La maison, en matière d'architecture bioclimatique, doit être intégrée au site, dans le respect de l'écosystème existant. Il faut réduire l'impact négatif du bâti et de l'aménagement sur l'environnement, en attachant une attention particulière à l'hydrologie, la bio-diversité, etc...
Souvent les ouvertures au sud sont à privilégier, tout en prenant en compte le relief, la végétation et les constructions existantes qui sont un atout précieux pour se protéger des vents, par exemple.
Le choix des matériaux isolants est très important. Il faut limiter au mieux les déperditions thermiques, éliminer, dans la mesure du possible, les ponts thermiques, afin de réduire les consommations énergétiques en hiver et la surchauffe en été !!!!
La présence d’ouvertures plus ou moins grandes destinées à améliorer le confort thermique et visuel est un plus, tant en été qu’en hiver. Les effets des apports solaires sont bénéfiques et se prolongent au-delà des périodes d’insolation par la masse thermique interne, conçue en hiver pour restituer l’énergie accumulée en fonction des besoins et en été les réserves de fraîcheur accumulées la nuit.

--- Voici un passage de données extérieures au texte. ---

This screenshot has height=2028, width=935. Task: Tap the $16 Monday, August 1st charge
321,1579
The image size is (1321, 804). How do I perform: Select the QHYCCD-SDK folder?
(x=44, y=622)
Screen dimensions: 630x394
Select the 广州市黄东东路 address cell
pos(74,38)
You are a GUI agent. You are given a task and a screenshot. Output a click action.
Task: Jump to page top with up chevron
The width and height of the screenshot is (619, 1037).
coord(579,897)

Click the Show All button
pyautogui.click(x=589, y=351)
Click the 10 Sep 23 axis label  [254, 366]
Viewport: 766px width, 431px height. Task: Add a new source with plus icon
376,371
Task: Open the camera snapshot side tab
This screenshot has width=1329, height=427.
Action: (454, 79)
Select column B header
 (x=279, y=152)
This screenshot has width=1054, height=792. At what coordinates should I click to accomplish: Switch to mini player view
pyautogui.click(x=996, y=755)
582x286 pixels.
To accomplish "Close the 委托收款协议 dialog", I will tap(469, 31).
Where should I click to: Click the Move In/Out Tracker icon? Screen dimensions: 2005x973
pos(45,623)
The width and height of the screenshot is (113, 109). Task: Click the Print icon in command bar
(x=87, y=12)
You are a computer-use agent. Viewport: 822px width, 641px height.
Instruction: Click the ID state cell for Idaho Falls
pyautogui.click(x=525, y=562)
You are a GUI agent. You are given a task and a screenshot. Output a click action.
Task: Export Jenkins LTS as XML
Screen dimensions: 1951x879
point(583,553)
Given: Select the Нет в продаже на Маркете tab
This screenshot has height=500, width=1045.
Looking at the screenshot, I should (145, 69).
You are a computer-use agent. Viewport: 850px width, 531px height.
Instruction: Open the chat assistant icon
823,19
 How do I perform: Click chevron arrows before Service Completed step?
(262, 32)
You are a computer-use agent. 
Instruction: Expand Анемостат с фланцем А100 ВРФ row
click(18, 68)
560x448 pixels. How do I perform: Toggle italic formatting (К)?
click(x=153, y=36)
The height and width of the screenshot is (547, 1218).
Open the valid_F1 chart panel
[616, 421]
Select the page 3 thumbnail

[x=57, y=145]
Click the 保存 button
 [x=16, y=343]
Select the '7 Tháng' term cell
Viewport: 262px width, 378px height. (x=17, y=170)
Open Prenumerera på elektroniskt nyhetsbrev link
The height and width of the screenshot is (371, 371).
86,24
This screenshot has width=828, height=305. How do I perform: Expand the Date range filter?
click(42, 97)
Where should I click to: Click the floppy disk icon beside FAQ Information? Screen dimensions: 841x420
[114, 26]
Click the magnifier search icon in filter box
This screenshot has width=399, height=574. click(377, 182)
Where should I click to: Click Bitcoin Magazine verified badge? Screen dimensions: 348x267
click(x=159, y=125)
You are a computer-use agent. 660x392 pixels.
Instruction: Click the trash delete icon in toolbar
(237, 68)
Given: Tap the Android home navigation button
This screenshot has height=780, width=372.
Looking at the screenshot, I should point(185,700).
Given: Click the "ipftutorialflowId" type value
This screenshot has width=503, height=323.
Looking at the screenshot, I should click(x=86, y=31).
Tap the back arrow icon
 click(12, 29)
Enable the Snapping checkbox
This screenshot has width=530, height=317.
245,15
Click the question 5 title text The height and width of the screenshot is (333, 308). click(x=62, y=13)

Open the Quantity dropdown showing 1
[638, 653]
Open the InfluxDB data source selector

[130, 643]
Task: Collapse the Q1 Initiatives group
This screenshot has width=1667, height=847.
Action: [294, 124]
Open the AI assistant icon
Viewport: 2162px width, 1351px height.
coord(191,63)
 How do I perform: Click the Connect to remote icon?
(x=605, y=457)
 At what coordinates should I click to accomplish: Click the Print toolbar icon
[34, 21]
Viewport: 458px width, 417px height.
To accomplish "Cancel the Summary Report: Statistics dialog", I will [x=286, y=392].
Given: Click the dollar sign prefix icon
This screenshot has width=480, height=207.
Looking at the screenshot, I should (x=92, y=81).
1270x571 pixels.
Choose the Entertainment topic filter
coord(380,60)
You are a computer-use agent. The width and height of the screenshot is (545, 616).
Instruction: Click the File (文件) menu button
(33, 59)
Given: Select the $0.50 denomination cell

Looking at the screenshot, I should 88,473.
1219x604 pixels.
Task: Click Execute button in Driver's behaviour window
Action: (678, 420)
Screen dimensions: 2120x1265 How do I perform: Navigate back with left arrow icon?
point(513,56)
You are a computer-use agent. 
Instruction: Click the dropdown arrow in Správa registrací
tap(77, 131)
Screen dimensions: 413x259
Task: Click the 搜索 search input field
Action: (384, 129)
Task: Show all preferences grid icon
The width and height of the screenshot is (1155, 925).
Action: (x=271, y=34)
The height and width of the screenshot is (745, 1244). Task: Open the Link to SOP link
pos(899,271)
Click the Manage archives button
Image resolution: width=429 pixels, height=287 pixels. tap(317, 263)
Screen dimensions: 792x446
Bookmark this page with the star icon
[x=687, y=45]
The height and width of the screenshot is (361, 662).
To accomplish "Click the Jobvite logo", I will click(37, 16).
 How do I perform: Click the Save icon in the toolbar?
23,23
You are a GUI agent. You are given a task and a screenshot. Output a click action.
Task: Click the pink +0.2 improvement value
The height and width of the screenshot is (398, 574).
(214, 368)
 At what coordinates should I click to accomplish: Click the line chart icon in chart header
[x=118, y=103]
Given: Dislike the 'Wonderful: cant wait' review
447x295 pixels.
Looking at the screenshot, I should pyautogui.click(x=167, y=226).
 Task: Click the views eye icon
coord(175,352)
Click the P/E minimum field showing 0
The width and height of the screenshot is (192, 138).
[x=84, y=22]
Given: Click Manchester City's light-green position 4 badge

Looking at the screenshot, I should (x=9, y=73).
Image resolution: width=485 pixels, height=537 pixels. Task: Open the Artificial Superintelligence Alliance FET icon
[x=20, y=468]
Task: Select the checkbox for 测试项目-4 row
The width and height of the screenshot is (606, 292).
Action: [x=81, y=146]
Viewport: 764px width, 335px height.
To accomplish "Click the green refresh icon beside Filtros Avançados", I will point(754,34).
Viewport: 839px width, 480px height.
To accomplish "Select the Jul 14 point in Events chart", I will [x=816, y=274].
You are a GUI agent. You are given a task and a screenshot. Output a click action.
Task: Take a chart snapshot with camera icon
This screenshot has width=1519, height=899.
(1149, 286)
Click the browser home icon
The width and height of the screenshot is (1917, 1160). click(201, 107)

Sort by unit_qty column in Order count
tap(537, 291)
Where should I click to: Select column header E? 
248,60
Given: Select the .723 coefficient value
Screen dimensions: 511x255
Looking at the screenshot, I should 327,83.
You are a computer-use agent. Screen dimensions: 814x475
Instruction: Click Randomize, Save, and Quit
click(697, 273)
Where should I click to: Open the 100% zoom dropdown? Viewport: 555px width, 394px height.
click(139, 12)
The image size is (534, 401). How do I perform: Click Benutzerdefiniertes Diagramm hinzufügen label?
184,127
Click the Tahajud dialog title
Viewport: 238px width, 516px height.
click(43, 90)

La ventilation naturelle est à privilégier afin d’éviter tous problèmes d’hygiène et assurer un confort hygrothermique et thermique. Il est nécessaire de choisir des matériaux ou sources d’énergie naturels et renouvelables, disponibles localement, ne nécessitant pas, au stade de leur production, de leur transport, de leur mise en œuvre ou élimination, de dépense d’énergie excessive ou générant de pollution néfaste à la santé ou à l’environnement.
Les besoins en eau potable doivent être gérés en évitant le gaspillage, en favorisant le recyclage des eaux usées pour les besoins de nettoyage ou d’arrosage et d’aménagement des abords dans le respect de l’hygiène par un traitement approprié. L’architecture que vous allez mettre en place doit être en adéquation avec l’environnement dans lequel elle sera implantée (histoire, traditions locales, culture, paysage environnant, etc…).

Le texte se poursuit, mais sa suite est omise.